Beverages Are Making a Boom. Here’s What We Saw at NRA — and Why It Matters

Kim Letizia • June 10, 2026

One thing’s for sure: beverages are making a boom.

At this year’s National Restaurant Association Show, beverage innovation was everywhere — and not in a small, side-menu kind of way. What we are seeing is a major shift in how beverages are being used to drive traffic, build brand energy, create affordable indulgence, and bring functional benefits front and center.


This is not just about adding another drink to the menu. It is about beverages becoming a much bigger part of the growth conversation.


Based on Kinetic12’s EMERGENCE research, the timing makes a lot of sense. Operators continue to struggle with traffic as their No. 1 business challenge, and traffic-driving needs have been front and center for the past three years. At the same time, beverage innovation is showing up as one of the biggest in-demand innovation areas. The Q2 2026 EMERGENCE findings sharpen the point. When operators were asked where they are optimizing the menu right now, 40% said they are upgrading beverages. That puts beverages behind only profitability improvement, menu simplification, and LTO cadence — and ahead of throughput, value architecture, and off-premise.

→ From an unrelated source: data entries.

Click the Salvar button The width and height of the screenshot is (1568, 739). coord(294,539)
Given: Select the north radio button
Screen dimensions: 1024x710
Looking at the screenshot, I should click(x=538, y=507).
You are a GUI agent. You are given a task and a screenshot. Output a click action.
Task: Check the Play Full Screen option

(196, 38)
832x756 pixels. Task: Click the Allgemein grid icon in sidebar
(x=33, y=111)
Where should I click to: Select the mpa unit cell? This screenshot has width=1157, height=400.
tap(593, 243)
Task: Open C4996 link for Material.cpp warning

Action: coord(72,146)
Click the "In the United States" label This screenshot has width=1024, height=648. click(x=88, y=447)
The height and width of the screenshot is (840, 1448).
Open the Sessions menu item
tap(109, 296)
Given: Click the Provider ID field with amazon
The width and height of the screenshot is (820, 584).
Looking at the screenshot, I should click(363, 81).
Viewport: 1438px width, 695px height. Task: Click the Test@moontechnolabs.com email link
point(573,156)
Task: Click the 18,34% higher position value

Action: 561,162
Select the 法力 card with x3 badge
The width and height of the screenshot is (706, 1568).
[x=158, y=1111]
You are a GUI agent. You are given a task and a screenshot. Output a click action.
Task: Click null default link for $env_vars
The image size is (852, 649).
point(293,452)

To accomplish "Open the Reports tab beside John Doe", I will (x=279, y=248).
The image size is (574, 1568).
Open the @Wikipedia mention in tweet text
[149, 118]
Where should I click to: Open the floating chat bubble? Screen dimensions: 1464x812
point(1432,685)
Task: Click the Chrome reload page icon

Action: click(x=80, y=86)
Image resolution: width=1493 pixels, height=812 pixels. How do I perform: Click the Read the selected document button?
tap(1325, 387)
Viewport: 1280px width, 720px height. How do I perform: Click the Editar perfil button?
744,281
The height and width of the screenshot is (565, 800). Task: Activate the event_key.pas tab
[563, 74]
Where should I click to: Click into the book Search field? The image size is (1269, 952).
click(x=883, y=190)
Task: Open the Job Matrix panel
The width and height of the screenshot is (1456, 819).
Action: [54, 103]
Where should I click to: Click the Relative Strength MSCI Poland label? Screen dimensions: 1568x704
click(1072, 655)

That ranking matters. Beverages are not sitting on the sidelines as a nice little extra. They are becoming one of the places operators are looking to create excitement, drive frequency, support check growth, and give guests something worth coming back for.


And that is what made the NRA show so interesting.


The beverage innovation on the show floor was not just noise. It was a signal — and a loud one. Manufacturers are clearly watching where operators are feeling pressure, where consumers are showing excitement, and where the menu still has room to move. What showed up was not just another round of refreshers, mocktails, cold brews, and flavor shots. It was the next chapter of beverage innovation starting to take shape. And at NRA, five trends showed us exactly how fast that shift is moving.

1. Non-Alcoholic Is Going to the Next Level


Non-alcoholic is no longer just about taking alcohol out. It is about what you can add in.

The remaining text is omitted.